The FBI advises: Agree to a secret password, phrase, or story that only you and your family members know. Do the same with your friend groups. Then stick to your guns. No matter how close your heartstrings come to breaking, if they don’t know the secret answer, it’s a scam-in-waiting.
 
The FBI also recommends limiting “online content of your image or voice” and making social media accounts private.
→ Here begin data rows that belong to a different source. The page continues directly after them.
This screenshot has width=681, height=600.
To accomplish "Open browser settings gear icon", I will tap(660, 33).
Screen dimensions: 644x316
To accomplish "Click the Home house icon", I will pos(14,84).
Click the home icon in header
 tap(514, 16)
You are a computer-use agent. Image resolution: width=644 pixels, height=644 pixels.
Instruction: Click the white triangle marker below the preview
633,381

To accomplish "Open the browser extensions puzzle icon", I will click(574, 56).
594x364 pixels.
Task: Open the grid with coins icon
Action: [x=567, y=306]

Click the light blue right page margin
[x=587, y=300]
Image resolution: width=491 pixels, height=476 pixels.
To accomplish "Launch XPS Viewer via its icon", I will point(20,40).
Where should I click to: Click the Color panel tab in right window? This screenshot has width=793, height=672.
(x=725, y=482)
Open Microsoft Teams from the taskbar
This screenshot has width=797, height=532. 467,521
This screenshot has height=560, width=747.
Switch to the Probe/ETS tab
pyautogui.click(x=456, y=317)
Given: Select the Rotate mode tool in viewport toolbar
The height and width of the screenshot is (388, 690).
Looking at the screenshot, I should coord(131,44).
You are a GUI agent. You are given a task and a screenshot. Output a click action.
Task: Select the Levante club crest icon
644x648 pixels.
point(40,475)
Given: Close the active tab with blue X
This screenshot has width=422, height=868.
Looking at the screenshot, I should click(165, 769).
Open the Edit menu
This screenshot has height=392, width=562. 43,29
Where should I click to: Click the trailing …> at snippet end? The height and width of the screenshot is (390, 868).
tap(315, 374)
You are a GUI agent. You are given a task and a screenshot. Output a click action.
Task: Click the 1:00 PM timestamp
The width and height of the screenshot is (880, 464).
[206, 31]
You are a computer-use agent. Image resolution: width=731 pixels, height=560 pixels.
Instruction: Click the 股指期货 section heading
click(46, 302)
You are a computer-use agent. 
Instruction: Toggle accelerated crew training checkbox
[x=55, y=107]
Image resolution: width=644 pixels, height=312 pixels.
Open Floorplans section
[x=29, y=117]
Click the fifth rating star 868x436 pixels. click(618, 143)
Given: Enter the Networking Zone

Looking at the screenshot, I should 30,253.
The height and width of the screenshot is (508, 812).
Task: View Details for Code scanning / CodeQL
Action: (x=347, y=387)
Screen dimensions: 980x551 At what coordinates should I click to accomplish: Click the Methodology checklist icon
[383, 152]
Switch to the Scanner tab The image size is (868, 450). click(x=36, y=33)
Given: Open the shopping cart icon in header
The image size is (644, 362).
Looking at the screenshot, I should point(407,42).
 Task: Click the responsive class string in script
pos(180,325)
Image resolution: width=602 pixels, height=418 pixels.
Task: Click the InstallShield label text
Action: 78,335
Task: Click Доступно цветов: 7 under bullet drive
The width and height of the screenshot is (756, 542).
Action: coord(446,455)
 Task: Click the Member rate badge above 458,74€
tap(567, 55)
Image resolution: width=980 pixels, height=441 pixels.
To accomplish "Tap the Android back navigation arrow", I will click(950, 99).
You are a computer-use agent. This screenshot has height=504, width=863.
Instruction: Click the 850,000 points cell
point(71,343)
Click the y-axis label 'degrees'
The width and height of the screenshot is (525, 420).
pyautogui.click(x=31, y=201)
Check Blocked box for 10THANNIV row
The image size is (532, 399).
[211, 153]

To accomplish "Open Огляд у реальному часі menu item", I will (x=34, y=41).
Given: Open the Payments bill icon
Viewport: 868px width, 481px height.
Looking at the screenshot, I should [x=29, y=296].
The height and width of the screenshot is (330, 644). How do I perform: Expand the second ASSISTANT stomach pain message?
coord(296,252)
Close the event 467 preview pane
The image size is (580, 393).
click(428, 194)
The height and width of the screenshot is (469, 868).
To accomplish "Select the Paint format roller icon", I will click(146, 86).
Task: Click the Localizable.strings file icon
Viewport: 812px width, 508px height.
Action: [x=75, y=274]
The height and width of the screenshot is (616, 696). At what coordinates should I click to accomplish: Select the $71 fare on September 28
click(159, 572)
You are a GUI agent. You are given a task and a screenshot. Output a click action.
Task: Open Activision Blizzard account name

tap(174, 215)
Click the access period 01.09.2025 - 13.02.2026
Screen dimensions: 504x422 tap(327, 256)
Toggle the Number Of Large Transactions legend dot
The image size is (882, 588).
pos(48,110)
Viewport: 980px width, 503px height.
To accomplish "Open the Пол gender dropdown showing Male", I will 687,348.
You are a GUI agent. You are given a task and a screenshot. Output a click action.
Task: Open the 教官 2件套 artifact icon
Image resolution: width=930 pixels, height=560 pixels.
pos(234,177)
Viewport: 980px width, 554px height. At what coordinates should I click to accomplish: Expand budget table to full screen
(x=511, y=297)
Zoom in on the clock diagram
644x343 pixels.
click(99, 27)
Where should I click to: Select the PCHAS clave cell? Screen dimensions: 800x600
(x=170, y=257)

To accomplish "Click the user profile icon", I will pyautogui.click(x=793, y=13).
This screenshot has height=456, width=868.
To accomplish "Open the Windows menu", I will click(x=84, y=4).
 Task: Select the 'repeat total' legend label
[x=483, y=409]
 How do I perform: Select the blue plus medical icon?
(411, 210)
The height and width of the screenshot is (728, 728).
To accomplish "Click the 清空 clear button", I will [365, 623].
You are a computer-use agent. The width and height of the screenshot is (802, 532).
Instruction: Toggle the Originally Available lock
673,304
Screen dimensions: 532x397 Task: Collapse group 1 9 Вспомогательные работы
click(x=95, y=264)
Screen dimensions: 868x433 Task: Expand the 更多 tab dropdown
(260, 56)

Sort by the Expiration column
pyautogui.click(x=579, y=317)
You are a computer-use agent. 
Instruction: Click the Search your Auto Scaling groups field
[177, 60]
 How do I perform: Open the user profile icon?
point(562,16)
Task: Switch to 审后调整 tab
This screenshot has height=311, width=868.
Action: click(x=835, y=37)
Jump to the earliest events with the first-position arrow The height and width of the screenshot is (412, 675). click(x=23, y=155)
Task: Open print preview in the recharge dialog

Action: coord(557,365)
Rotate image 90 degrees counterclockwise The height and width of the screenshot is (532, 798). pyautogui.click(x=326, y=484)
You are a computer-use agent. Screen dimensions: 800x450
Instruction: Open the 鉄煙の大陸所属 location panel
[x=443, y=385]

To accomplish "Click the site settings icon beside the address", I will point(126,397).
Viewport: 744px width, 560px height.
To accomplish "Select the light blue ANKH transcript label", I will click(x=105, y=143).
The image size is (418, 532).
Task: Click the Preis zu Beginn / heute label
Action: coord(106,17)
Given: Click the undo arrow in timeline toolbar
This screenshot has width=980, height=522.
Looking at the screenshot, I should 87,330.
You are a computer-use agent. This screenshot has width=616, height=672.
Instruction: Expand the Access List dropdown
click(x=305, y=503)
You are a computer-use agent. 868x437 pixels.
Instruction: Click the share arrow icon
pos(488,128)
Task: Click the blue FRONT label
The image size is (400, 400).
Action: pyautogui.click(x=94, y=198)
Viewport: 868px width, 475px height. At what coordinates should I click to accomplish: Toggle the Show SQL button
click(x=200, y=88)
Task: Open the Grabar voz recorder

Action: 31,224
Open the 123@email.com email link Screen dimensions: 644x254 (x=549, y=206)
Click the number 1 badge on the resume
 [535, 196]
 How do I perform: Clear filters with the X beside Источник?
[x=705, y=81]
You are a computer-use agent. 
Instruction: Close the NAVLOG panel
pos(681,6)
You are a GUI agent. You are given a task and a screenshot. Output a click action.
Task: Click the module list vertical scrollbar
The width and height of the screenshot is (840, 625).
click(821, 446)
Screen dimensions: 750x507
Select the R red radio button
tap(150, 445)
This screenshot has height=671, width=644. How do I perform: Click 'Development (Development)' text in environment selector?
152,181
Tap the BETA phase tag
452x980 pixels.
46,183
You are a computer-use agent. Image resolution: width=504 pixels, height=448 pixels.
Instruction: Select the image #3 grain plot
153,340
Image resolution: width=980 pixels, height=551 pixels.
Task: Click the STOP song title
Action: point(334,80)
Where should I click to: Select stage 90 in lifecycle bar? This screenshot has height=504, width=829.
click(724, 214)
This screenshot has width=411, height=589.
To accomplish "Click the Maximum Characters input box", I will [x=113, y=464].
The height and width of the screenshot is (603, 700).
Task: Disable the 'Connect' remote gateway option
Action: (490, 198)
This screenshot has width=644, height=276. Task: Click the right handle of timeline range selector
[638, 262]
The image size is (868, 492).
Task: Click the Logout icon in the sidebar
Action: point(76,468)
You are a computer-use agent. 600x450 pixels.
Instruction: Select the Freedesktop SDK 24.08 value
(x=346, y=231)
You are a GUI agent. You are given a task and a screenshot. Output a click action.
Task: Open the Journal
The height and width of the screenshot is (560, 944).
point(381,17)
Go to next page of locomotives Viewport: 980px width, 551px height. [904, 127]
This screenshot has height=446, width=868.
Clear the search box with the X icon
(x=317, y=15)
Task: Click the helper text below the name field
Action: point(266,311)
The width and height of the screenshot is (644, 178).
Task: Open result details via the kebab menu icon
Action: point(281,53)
Fraudsters scrape the online world for these artifacts to produce their deepfake masterpieces. All generative AI needs to create a convincing representation of you is a few seconds of audio or video and a handful of images.
 
Rest in peace, Aunt Trixie. We miss her and the good old days when all we had to do was warn her not to give her personal information to a caller who said he was from the Corgi Rescue Fund. Today, if an AI scamster wanted to, he could now have Aunt Trixie call you from the grave, needing money, of course.